The appellants point out that such enrichment with vitamins do not change the basis character and use of the food products. Another point made by the appellant is that the goods in question are produced under Foods Act and Rules and not under Drugs Act and a drug licence. Appellants also point out that Food Act and Rules specifically permit the addition of vitamin and mineral to confectionery within small percentage. The appellants also produced a copy of licence issued to them under APPFA Rules, 1990.

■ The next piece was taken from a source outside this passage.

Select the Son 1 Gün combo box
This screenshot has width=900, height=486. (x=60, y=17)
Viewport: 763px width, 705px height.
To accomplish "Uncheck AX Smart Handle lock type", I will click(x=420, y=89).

6. We have perused the records and considered the submissions made by both sides. We are of the opinion that the real identity of the product in question is as sugar confectionery and not as vitamin C. All the materials on record point in the direction of sugar confectionery. To begin with, the wrapper described it as “SUGAR BOILED CONFECTIONERY”. Similarly, the composition of the item is dominated by sugar at 97%. The percentage of vitamin C is only 0.0189 and at this level, according the Revenue authorities themselves, a person has to consume 10 tablets per day to reach the recommended does of 250 mg per day. Hardly, a convenient and advisable method of delivery for vitamin C. Maybe, if this method is adopted, it would cost serious side effects on account of consumption of large quantities of sugar. It is also relevant that the product in question is manufactured under Food licence and not under Drug Licence. Further, Food rules take not of addition of small doses of vitamin so as to enrich food products. In the product in question also, the added vitamin is very small. The appellants have rightly pointed out that this is a common practice with regard to many food items like biscuits. They are right in their contention that such enrichment would not alter the identity, character and uses of the product. Dosage is the essence. This is recognized in the Central Excise Tariff also. Heading 2936.00 itself speaks of provitamins….. “used primarily as vitamins…. ” (emphasis added). The highlighted words in the Tariff Heading brings home this point. The item should be primarily used as vitamins to fall under 2936. That is not the case here.
7. In the view we have taken above, the appeal succeeds and is allowed with consequential relief to the appellants.